II. La décision de la Municipalité d'Aubonne du 9 août 2016 est confirmée.
III. Un émolument judiciaire de 3'000 (trois mille) francs est mis à la charge de A.________ et B.________, solidairement entre eux.
IV. A.________ et B.________, solidairement entre eux, verseront à la Commune d'Aubonne une indemnité de 2'000 (deux mille) francs à titre de dépens.
Lausanne, le 23 août 2017
Le président:
Le présent arrêt est communiqué aux destinataires de l'avis d'envoi ci-joint.
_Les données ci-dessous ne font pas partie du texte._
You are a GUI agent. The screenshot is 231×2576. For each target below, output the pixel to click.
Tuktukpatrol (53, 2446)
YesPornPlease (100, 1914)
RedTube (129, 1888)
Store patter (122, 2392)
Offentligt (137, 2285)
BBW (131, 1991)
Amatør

Il peut faire l'objet, dans les trente jours suivant sa notification, d'un recours au Tribunal fédéral (Tribunal fédéral suisse, 1000 Lausanne 14). Le recours en matière de droit public s'exerce aux conditions des articles 82 ss de la loi du 17 juin 2005 sur le Tribunal fédéral (LTF - RS 173.110), le recours constitutionnel subsidiaire à celles des articles 113 ss LTF. Le mémoire de recours doit être rédigé dans une langue officielle, indiquer les conclusions, les motifs et les moyens de preuve, et être signé. Les motifs doivent exposer succinctement en quoi l’acte attaqué viole le droit. Les pièces invoquées comme moyens de preuve doivent être jointes au mémoire, pour autant qu’elles soient en mains de la partie; il en va de même de la décision attaquée.